Mehrere Jahre Haft für tödlichen Stoß ins Gleisbett
Landgericht Nürnberg-Fürth wertet Tat von zwei 17-Jährigen nicht als Totschlag
(dpa/AFP) - Nach dem Tod von zwei Jugendlichen durch Stöße auf ein S-Bahn-Gleis in Nürnberg sind am Mittwoch mehrjährige Jugendstrafen für die Täter verhängt worden. Die Jugendkammer am Landgericht Nürnberg-Fürth wertete die Taten der zwei 17-jährigen Angeklagten als Körperverletzung mit Todesfolge. Einer der Jugendlichen muss dreieinhalb Jahre ins Gefängnis, der zweite drei Jahre und drei Monate.

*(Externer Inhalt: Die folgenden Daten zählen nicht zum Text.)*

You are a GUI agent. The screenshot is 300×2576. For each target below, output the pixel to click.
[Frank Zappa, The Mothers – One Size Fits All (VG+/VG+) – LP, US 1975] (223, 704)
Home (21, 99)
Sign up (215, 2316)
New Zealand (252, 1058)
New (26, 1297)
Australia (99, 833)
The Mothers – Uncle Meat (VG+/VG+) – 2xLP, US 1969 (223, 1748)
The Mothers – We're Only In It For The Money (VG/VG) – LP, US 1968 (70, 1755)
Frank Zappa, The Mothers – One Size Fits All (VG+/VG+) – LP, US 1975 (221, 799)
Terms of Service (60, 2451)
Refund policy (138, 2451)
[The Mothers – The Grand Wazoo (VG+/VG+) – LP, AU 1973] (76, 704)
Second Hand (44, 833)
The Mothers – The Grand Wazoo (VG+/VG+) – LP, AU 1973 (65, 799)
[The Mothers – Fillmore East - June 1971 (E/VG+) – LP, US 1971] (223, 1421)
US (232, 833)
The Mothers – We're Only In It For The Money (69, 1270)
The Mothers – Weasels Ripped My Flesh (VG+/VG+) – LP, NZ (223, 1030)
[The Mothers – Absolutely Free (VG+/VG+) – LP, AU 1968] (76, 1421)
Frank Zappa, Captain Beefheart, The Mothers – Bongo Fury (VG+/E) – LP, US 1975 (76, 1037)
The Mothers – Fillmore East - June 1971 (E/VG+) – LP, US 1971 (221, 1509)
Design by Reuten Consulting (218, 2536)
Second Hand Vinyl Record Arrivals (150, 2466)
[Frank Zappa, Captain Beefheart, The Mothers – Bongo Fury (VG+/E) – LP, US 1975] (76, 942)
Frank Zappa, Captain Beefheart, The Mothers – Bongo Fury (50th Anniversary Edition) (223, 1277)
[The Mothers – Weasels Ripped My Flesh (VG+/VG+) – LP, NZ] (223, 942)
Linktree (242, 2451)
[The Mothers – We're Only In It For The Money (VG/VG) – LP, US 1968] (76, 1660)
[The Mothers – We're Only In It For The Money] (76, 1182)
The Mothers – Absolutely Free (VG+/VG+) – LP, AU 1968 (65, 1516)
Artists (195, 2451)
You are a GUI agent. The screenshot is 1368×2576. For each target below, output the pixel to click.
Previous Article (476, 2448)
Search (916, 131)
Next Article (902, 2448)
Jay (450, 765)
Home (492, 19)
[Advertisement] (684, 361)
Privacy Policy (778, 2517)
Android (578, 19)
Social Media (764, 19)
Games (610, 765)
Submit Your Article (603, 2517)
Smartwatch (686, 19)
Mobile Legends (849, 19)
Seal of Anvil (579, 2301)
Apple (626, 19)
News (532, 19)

Nach Überzeugung des Gerichts haben die beiden Männer Ende Januar nach einem Discobesuch drei 16jährige Jugendliche bei einer körperlichen Auseinandersetzung am Bahnsteig der Station Frankenstadion ins Gleisbett gestoßen. Während sich ein Jugendlicher durch einen Sprung im letzten Moment retten konnte, wurden die zwei anderen jungen Männer von einem einfahrenden Zug überrollt und getötet.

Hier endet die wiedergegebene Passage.